Four out of ten women surveyed in Hong Kong, Malaysia, the Philippines and South Korea, admit to using a skin-whitening cream on a regular basis. Professor Harsh Verma from the University of Delhi found that in many Asian cultures, colourism is taught to children in the form of fairy tales; just as the Grimms’ fairy tales featured light-skinned princesses or maidens, Asian mythological protagonists are typically fair and depict virtue, purity, and goodness. A light complexion is therefore equated with feminine beauty, racial superiority and power, and continues to have strong influences on marital prospects, income and status.

Western Asia is no exception to this societal ill: partly due to the modern day popular practice of hiring South Asian expats as servants (read: the Kafala System), but also due to their historic practice of importing dark-skinned slaves from Africa, many Arab cultures also display a strong preference towards light skin. The term “Abd” (meaning slave) is still, shamefully, sometimes used in general reference to dark-skinned individuals. In Israel, light-skinned Ashkenazi Jews are often looked upon more favourably than their darker-skinned Sephardim counterparts.

According to Hanna-Johara Dokal, a journalist of Yemeni heritage, “the slave trade has ingrained the idea that black skin is sub-human. Consequently, dark-skinned Arabs are also ostracised […] I became all too aware of colourism amongst Arabs as a young adult with Yemeni heritage. […] The Al-Akhdam tribe of Yemen are deemed the lowest class, because they are black.” Elsewhere in the Arab world, Saudi Arabia is also guilty of possessing an embedded culture of colourism: although Saudi is home to a significant Afro-Arab minority, “white” Saudis tend to be favoured, and (rather like in South Asia, where arranged marriages are a norm) people seek fairer spouses for themselves, and for their children.

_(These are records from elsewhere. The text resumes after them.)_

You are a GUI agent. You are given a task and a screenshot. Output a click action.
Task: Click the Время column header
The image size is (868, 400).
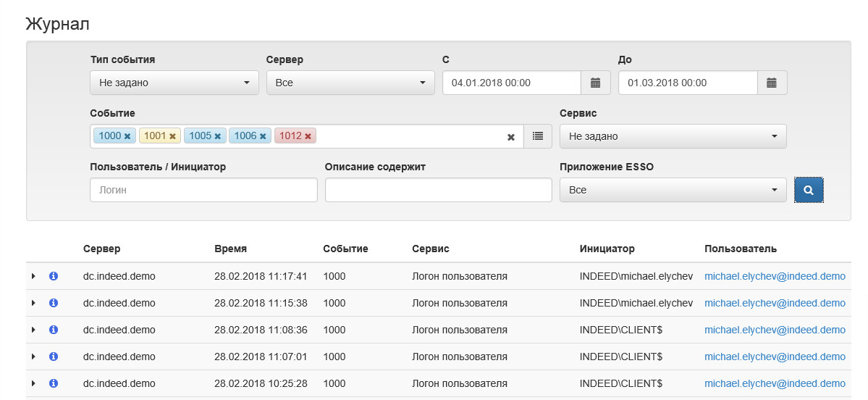coord(230,249)
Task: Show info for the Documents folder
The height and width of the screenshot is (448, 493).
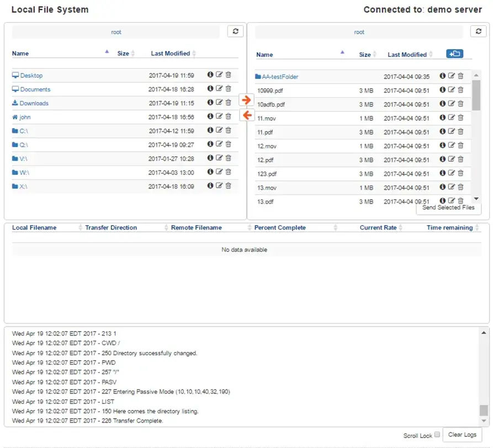Action: pyautogui.click(x=210, y=89)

Zahra Haider, a Pakistani writer, was only nine years old when she started using Fair and Lovely cream.

“I was compared to Mowgli constantly and called things like ‘Kaali Kaloti’ (dark-skinned woman) by my Pakistani peers. My sister was born with fairer skin, and compared to a sweet, fair “China doll.” People would compare the two of us and look at me inquisitively with the question “what happened to you?” Later in life, colourism crept into my personal relationships. My ex-boyfriend was half Emirati and half Iranian. His other Emirati friends would constantly taunt and mock him for looking “Pakistani,” because apparently, that is an insult. He’d get flustered and annoyed, and project his anger onto me – making fun of my culture, saying I was too “brown,” and declaring he would’ve never gone out with me if I had a “Pakistani” accent.”

Another source, of a British-Pakistani background, told us about her experiences as a girl with dark skin in a South Asian family: “I was always seen as ugly- the blackie of the family. My sisters are much fairer than me, so I was always compared to them. They were always praised for their beauty and fair skin, while I was told, from a really young age, that nobody would ever want to marry me.”

It’s deeply saddening to think that the extent of pigmentation of a child’s skin in some parts of the world can dictate their future prospects and, often, their self-esteem, while, for the most part, we in the West celebrate ‘tanned’ skin. In most parts of Asia, having light skin is an asset, rather like being tall or having a sharp jawline here in the West.

Beauty standards are damaging, but we are all guilty of (in one way or another) attempting to conform to them. It is clear that the notion of colourism is one that is deep-rooted in Asian cultures, although, just a few years ago, such ideas were prevalent throughout Europe, too. I wish I could end this article on a more optimistic note, but the inescapable reality is that, as a collective human race, we are far from achieving Martin Luther King’s dream of people being judged primarily by the content of their character rather than the colour of their skin. We judge others based on laughable criteria such as height and facial symmetry and skin tone. Maybe someday this will change, but for now, the popular practice of skin whitening remains the basis of a multi-billion pound industry.